Bordeaux
Sorry it's been so long between posts - I didn't have any internet access in Italy. I will add some pictures to this tommorrow and also add another post for my time in Italy.
Day 17 (Wednesday 11th July)
It's 4pm and I'm sitting on a train on my way from Paris to Bordeaux. I saw most of the main tourist sights in Paris, but I would have liked to actually climb the Arc de Triomph, and to have visited the Musee d'Orsee and the modern museum. It would have been interesting to visit one of the cemeteries too. I will definitely come back to Paris one day if I have the chance.
Day 17 continued
Got to Bordeaux a bit after 5pm and caught a tram to my hotel. The room was a little small but the location was perfect and the people friendly. I asked the lady behind the desk to suggest a restaurant for dinner and she sent me to a place on a little lane leading away from one of the open squares. The roads in Bordeaux really are the tiny little alleyways that you see in movies or read about in books, and rectangular grids play no part in their layout. I found the restaurant ok and had a really nice traditional french dinner, starting with escargot. For desert I had proffiterole, but rather than several little proffiteroles the size of walnuts like Mum used to make this was a single large proffiterole the size of a grapefruit. It came with a scoop of coffee icecream in the middle and was delicious.
Day 18 (Thursday 12th July)
Went on a full day wine tour through the graves region of Bordeaux. Tasting in France is not like back home - in Australia you will usually be offered a bubbly if they make one, a dry white, a sweet white, two or three reds and often a desert wine or a fortified as well. The Chateaux we went to gave you one white and one red and that was it. The wine was nice, the scenery very beautiful, and I learnt a fair bit about the traditions behind wine making in Bordeaux. Single variety wines are quite common, maybe even the majority in Australia, whereas in Bordeaux they are almost entirely blends. Where a wine in Australia will emphasise what variety or varieties it is in Bordeaux you are almost never told. The name of the Chateaux that makes it and the region it comes from is supposed to tell you everything you need to know. The tour included lunch at one of the chateaux, which was delicious.
Day 19 (Friday 13th July)
I had to go down to the train station to book my tickets for the trip to Venice. This proved to be more of a challenge than I had anticipated: only one of the ticket sellers spoke English, and that not well; the train I had planned to catch was booked out and I had to get one six and a half hours earlier leaving at 5.50am; and the trip had to sections - one from Bordeaux to Nice, and then from Nice on to Venice, and the guy in Bordeaux didn't know how to book the Nice to Venice section. But after much patience and hand gesturing on both sides we finally got it sorted out.

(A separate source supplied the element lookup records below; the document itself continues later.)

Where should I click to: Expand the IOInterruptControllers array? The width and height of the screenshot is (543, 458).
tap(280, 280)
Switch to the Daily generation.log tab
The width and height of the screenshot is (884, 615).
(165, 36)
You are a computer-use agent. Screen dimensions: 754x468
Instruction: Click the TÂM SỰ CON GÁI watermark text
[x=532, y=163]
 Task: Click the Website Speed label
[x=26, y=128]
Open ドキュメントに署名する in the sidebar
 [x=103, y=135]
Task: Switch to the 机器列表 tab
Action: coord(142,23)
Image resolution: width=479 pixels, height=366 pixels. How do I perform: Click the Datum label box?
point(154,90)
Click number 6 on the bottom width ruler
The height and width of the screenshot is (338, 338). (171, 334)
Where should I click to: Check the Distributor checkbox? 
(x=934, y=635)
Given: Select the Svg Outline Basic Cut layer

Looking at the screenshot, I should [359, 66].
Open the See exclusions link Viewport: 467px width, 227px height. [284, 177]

After that I set out on foot to explore the Bordeaux township. It really is still the medieval town, and parts of the orginal defensive wall can still be seen. I climbed the steeple of one of the churches and got to look out over the town. It is almost entirely 3-4 stories high, with no single story dwellings and almost no highrise as well. The streets are so narrow and twisiting that when you look down on the roofs you can't even tell where they run.
The sun came out today and this was probably the first real summers day I have experienced. The temperature would have been about 30 degrees and the humidity about 60 percent which caused the locals to talk about the heat but as you can imagine didn't have a huge impact on a Darwin boy.

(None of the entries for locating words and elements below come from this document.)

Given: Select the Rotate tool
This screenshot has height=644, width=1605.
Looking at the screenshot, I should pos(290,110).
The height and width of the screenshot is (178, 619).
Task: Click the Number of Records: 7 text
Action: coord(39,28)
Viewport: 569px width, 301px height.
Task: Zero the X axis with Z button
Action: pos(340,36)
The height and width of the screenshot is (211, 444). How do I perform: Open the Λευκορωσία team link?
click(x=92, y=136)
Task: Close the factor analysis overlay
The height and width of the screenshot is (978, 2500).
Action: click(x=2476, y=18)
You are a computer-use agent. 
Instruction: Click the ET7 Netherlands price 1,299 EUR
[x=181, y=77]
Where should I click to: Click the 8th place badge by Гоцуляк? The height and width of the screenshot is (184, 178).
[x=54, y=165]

There is an interesting monument/park in town called the mirror of the moon. It is a stone plain with a variety of water jets that do different things in a rotating pattern. Sometimes it is no more than a millimetre thick sheen across the stones, sometimes it sprays out mist and almost vanishes in the cloud and at other times 5-8cm of water covers it. It has become the favourite playground of the local kids, and the young at heart, and draws a crowd on a summer afternoon.

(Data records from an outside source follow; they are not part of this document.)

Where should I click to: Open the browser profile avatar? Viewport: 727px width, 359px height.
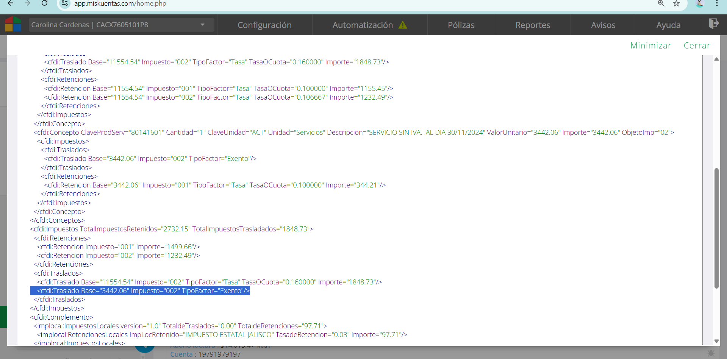[700, 3]
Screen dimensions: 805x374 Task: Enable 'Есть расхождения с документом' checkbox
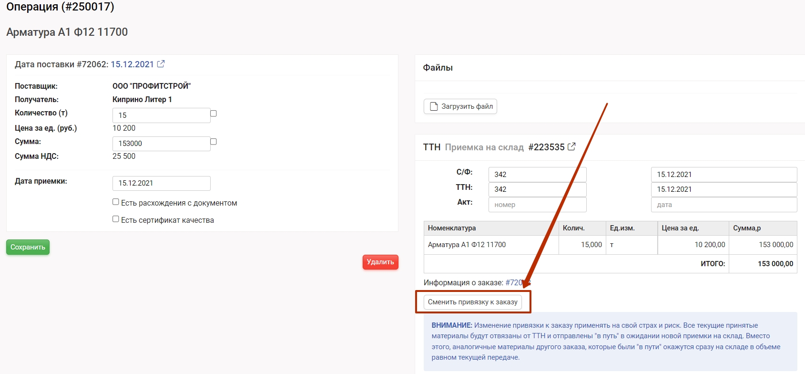(x=116, y=202)
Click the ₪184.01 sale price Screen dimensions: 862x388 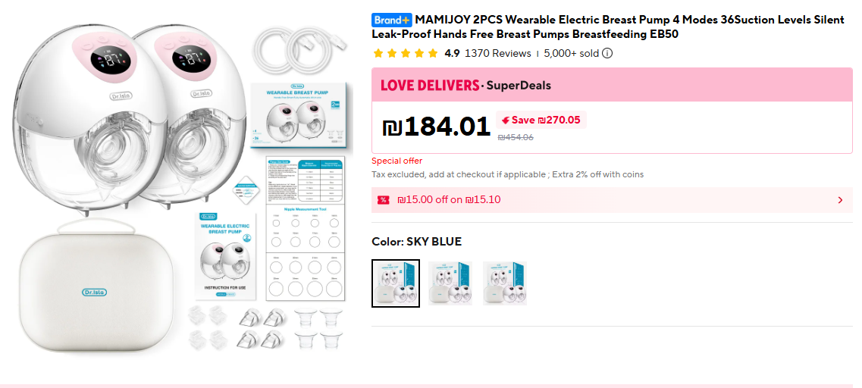tap(437, 126)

Day 20 (Saturday 14th July - BASTILLE DAY)
It's about 2pm and I'm sitting on a train again, this time on my way from Bordeaux to Nice. I get to Nice around 2.30pm and then have 7 hours to look around before I get on the overnight sleeper train to Venice. It's Bastille Day out there, which is supposed to be big deal here although I haven't seen any sign of it yet as I've been on the train since before sunrise. Hopefully I can get in the swing of things this afternoon which may help me sleep better on the train tonight.